Beranjak dari pemikiran di atas, kiranya penting untuk menangkap secara utuh pesan pengelolaan lubuk larangan oleh masyarakat itu. Pada dasarnya, itu merupakan cerminan masyarakat yang mampu mengatur diri-sendiri dalam memenuhi kebutuhan dan mengatasi permasalahan secara bersama. Sikap inilah yang sesungguhnya menjadi dasar bagi otonomi desa. Dengan sikap ini mereka mampu menanam dan mengembangkan investasi modal sosial dalam sistem pengelolaan lubuk larangan



  

II.      Implementasi Lubuk Larangan

Lubuk larangan dapat dikatakan sebagai aktualisasi perilaku ekologis masyarakat.  Implementasi perilaku ekologis tersebut dapat dilihat dari 4 hal yaitu :

1.    Kemampuan membagi wilayah pengelolaan perairan berdasarkan kepentingan ekologi, ekonomi dan sosial;

2.    Kemampuan melakukan pengambilan keputusan secara kolektif sehingga berimplikasi pada aspek psikis masyarakat untuk memiliki bersama dan mentaati setiap keputusan bersama;

3.    Kemampuan membangun mekanisme penegakkan hukum yang efektif meminimalisir pelanggaran dan meredam konflik secara damai, dan

4.    Kemampuan  melakukan  sosialisasi dengan baik sehingga tidak hanya masyarakat yang mengetahui peraturan lubuk larangan yang mematuhinya, namun masyarakat di luarpun mengetahui, menghargai dan ikut mentaati kesepakatan lokal tersebut.

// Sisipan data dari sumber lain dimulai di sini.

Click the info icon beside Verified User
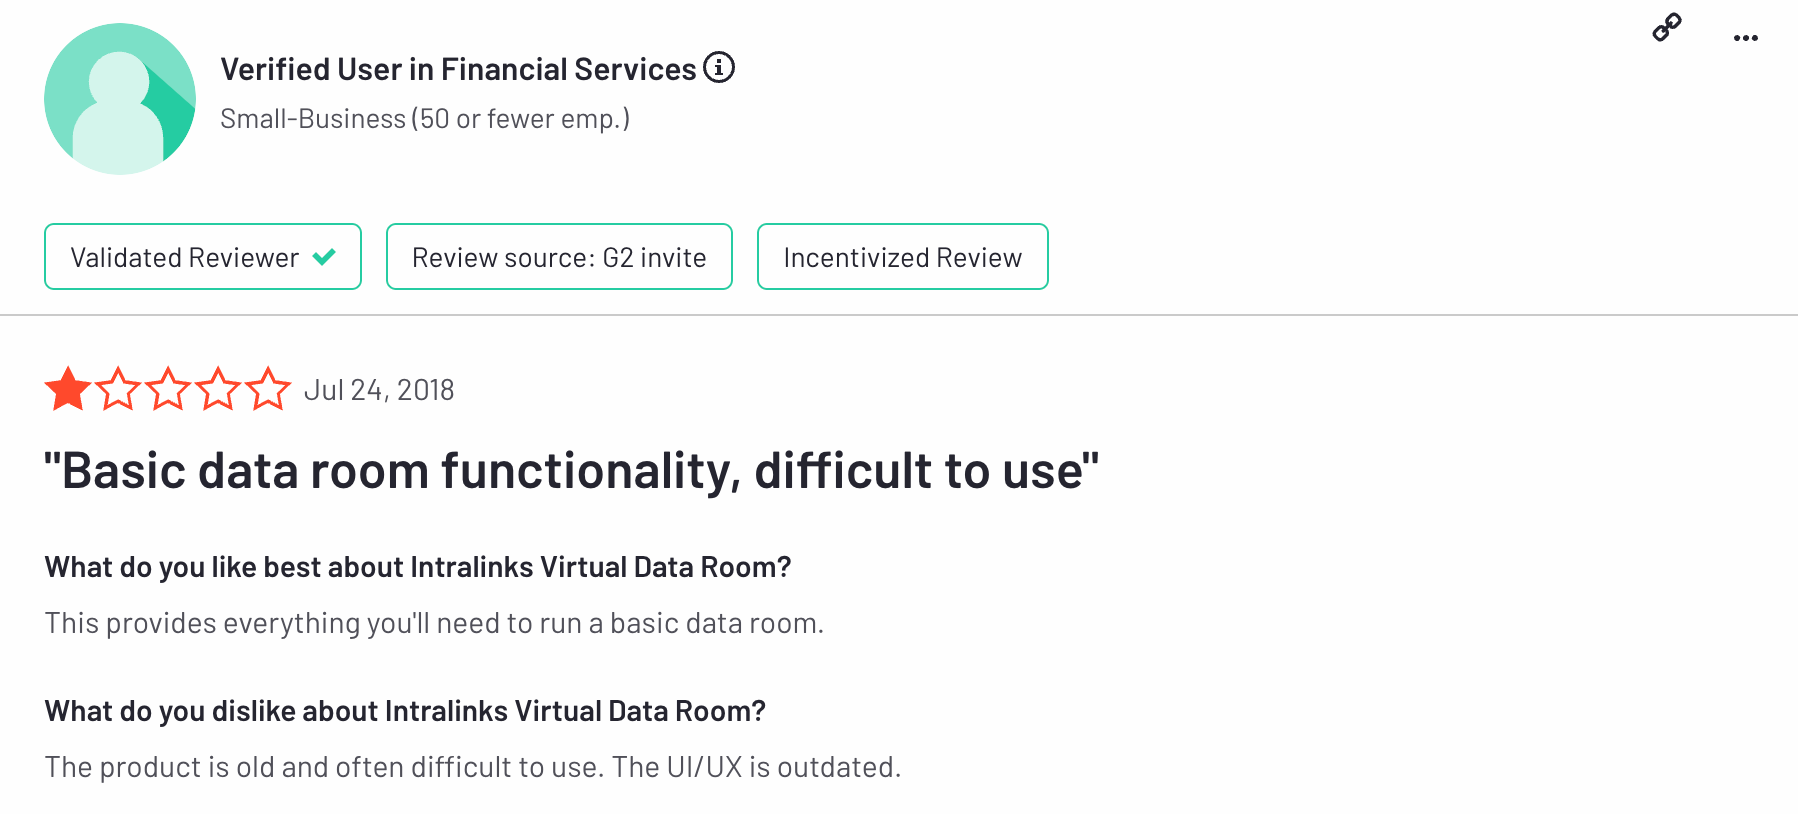The height and width of the screenshot is (814, 1798). tap(719, 68)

Lubuk larangan kemudian dibagi dalam tiga (3) zona, yakni zona inti, zona penyangga dan zona pemanfaatan. Pembagian zonasi pada lubuk larangan sejalan dengan Peraturan Pemerintah Nomor 60 Tahun 2007 tentang Konservasi Sumberdaya Ikan yang merupakan turunan dari Undang-Undang Nomor 45 Tahun 2009 tentang Perubahan Atas Undang-undang Nomor 31 Tahun 2004 tentang Perikanan. Dimana   lubuk   larangan   termasuk   salah satu kawasan konservasi sumberdaya ikan dalam upaya perlindungan, pelestarian dan pemanfaatan sumberdaya   ikan,   termasuk   ekosistem, jenis dan genetik untuk menjamin keberadaan, ketersediaan dan kesinambungannya dengan tetap memelihara dan meningkatkan kualitas nilai dan keanekaragaman sumberdaya ikan. Lubuk larangan kemudian tidak semata-mata hanya memperhatikan nilai ekologi dari sumberdaya sungai tapi juga nilai ekonomi dan nilai sosialnya.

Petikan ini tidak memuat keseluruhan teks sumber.